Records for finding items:

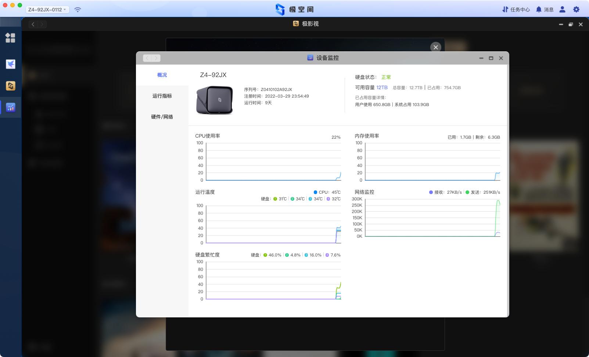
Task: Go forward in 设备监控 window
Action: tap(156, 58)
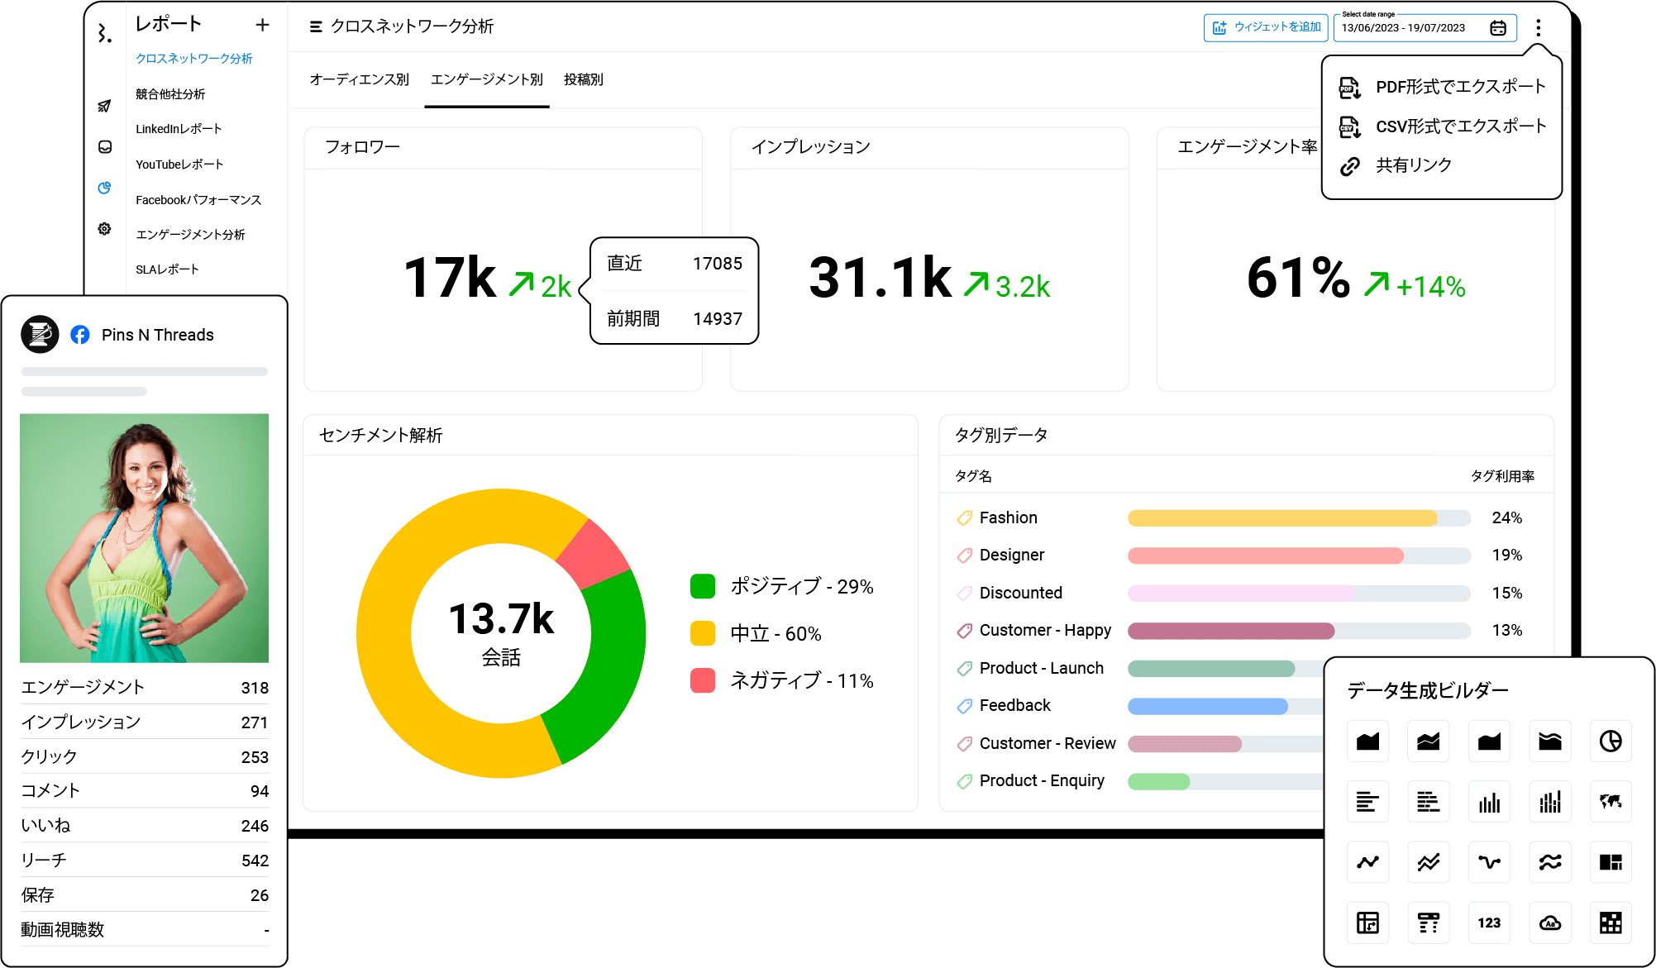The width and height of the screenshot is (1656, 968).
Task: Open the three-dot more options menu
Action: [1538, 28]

(WHAT NEEDS TO BE DONE) Recast the listing above as a Markdown table with the columns "Row" and "Line," numbering each line and skipping blank ones. Leave the pictures out of the table.

(ANSWER TO THIS EXERCISE)
| Row | Line |
|---|---|
| 1 | Task: Go forward in 设备监控 window |
| 2 | Action: tap(156, 58) |
| 3 | The width and height of the screenshot is (1656, 968). |
| 4 | Task: Open the three-dot more options menu |
| 5 | Action: [1538, 28] |